**Source material**
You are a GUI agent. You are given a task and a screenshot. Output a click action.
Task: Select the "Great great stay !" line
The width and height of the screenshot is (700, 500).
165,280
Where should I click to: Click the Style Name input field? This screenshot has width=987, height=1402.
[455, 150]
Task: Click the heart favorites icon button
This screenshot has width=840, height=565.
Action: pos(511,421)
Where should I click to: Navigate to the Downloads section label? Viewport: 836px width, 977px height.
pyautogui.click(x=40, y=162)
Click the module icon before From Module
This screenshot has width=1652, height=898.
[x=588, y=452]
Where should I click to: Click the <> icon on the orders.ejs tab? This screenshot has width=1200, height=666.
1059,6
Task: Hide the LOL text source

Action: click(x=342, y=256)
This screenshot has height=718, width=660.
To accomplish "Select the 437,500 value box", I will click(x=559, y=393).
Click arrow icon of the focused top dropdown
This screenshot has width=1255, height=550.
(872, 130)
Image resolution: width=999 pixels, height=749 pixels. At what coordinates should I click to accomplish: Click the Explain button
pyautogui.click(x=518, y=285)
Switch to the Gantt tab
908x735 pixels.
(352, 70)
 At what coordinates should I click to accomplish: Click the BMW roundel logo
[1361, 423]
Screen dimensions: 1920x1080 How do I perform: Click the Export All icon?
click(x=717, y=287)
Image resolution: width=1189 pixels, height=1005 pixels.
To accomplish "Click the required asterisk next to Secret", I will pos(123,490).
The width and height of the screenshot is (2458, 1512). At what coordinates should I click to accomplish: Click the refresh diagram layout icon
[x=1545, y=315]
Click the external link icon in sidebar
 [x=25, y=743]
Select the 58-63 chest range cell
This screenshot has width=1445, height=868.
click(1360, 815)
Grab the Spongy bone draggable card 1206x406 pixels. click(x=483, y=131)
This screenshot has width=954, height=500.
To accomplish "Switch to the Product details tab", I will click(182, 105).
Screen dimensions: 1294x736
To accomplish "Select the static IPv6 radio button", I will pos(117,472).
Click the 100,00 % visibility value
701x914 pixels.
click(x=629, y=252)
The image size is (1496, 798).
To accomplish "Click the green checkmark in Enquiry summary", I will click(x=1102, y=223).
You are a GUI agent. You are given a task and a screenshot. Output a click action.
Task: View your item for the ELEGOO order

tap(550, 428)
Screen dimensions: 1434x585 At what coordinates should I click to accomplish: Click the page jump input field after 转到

**Task prompt**
Rewrite everything from the start of the items down to the line containing "I will pos(123,490)." as a JSON list of strings, one string per line, leaving out blank lines.

**Full answer**
[
  "You are a GUI agent. You are given a task and a screenshot. Output a click action.",
  "Task: Select the \"Great great stay !\" line",
  "The width and height of the screenshot is (700, 500).",
  "165,280",
  "Where should I click to: Click the Style Name input field? This screenshot has width=987, height=1402.",
  "[455, 150]",
  "Task: Click the heart favorites icon button",
  "This screenshot has width=840, height=565.",
  "Action: pos(511,421)",
  "Where should I click to: Navigate to the Downloads section label? Viewport: 836px width, 977px height.",
  "pyautogui.click(x=40, y=162)",
  "Click the module icon before From Module",
  "This screenshot has width=1652, height=898.",
  "[x=588, y=452]",
  "Where should I click to: Click the <> icon on the orders.ejs tab? This screenshot has width=1200, height=666.",
  "1059,6",
  "Task: Hide the LOL text source",
  "Action: click(x=342, y=256)",
  "This screenshot has height=718, width=660.",
  "To accomplish \"Select the 437,500 value box\", I will click(x=559, y=393).",
  "Click arrow icon of the focused top dropdown",
  "This screenshot has width=1255, height=550.",
  "(872, 130)",
  "Image resolution: width=999 pixels, height=749 pixels. At what coordinates should I click to accomplish: Click the Explain button",
  "pyautogui.click(x=518, y=285)",
  "Switch to the Gantt tab",
  "908x735 pixels.",
  "(352, 70)",
  " At what coordinates should I click to accomplish: Click the BMW roundel logo",
  "[1361, 423]",
  "Screen dimensions: 1920x1080 How do I perform: Click the Export All icon?",
  "click(x=717, y=287)",
  "Image resolution: width=1189 pixels, height=1005 pixels.",
  "To accomplish \"Click the required asterisk next to Secret\", I will pos(123,490)."
]